No Place Like Home, Aug 5, 1997

I bought my Chevy Blazer in '90, nearly three hundred thousand miles ago. My purchase preceded the suburban 4x4 craze by several years. For a time, I was the only person in the neighborhood roaring to gigs, coffee houses and swim practice in a utility vehicle. I looked and felt like a Outward Bound mountain girl. Now the miles show on my truck and the years, on me. Campaign pollsters mistake me for a bad seed soccer mom, and my ass has carved out a wedge in the driver's seat that forces a guest driver to add or subtract a series of pillows.

Braking is Plan B, I told comic, guest driver and ass-pillow subtracter Will Getter. I encouraged him to find another way to slow down and suggested downshifting, slamming into other vehicles or running over rabbits. My poor Blazer is still shell shocked from last January's vicious attack by a rogue telephone pole on Oregon's Highway 20. People are rude. They stare and point at her passenger door's grisly scars. It took Will a few minutes to adjust and my Blazer's brakes, fearing black ice at every turn, trembled with each tap.

As we slowed down (my apologies to the squirrel) and pulled into a Flying J, her rear end shimmied, shook and ground. I patted her gently on the glove compartment and told her to be good while I peed. Will filled up the tank and when I returned from the bathroom, I saw that dollar bills were tucked in her back fender. A dirty old Winnebago with Utah plates winked, wagged his wipers and rolled away. My S-10 smiled another crack in her windshield and flashed her beams.

Comedy last week meant one nighters, mostly within two hours of home.

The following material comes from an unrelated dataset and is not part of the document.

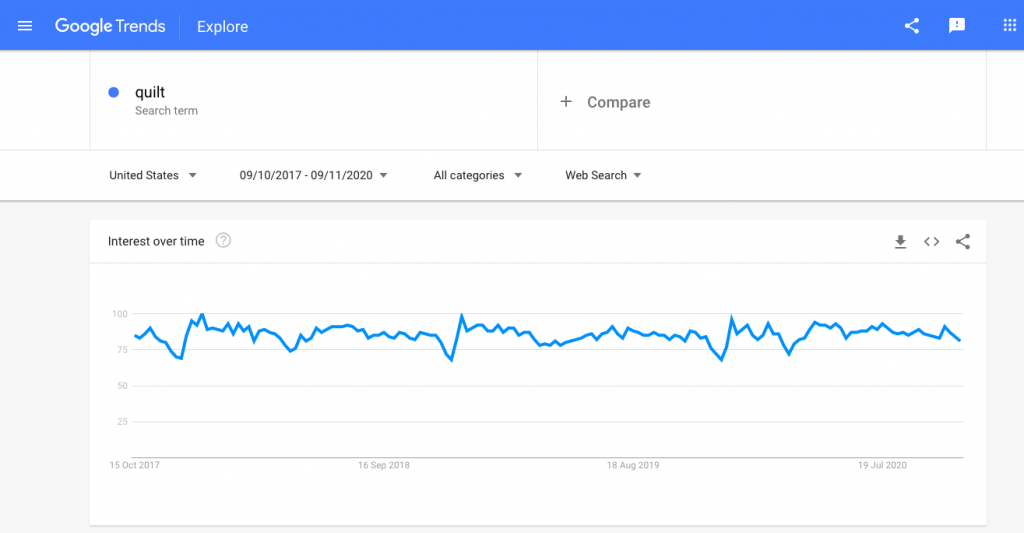This screenshot has width=1024, height=533.
Task: Go to the Explore section
Action: tap(223, 27)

A Thursday night gig on a dance floor in Yuba City, recently voted America's worst city, washed away any dreamy residuals left from Montreal. We, and when I say 'we' I mean the restaurant manager, decided to hold the show for thirty minutes as the county fair was just winding down. Yes, by all means let's wait for the county fair crowd, fresh from a day of guessing a pig's weight, to peter in to the comedy show.

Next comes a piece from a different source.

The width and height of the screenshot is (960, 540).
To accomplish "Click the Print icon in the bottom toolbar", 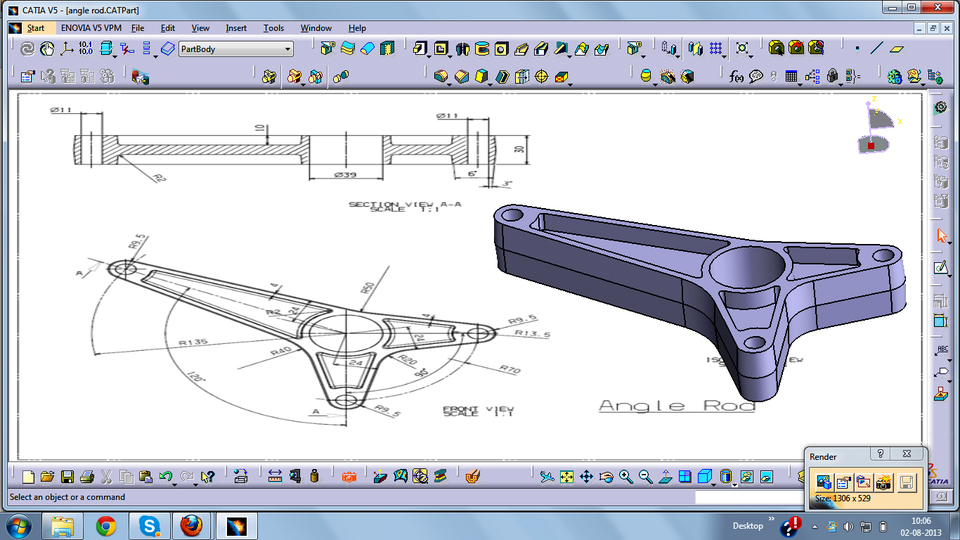I will (87, 477).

I drummed my fingers on the bar and rolled my eyes with big town flair. The bartender, surly and uninterested in quenching my thirst, acknowledged every fourth request for a large diet coke with a small regular one. The manager ran a special on blender drinks during the show. Montre-what?

On Friday morning, an embossed envelope, addressed to a Laurie K  and left on my doorstep, started my heart pounding. My first stalker, I promised myself. It's about time some loon thinks we're soul mates! I ripped the envelope open and fished around for a severed ear. Nothing. Just a note. Hmmm. Well, that's ok. Notes are good. A threat, perhaps, that I can take with much hysteria to the police or, more specifically, a handsome male detective. With much anticipation, I unfolded and read.

Christ.

Since I am seen occasionally and then only at night, several of my tea party throwing, Junior League joining neighbors took matters into their own gossipy hands and determined that I must be a poor madwoman kept locked in my parents' attic, like the first Mrs. Rochester.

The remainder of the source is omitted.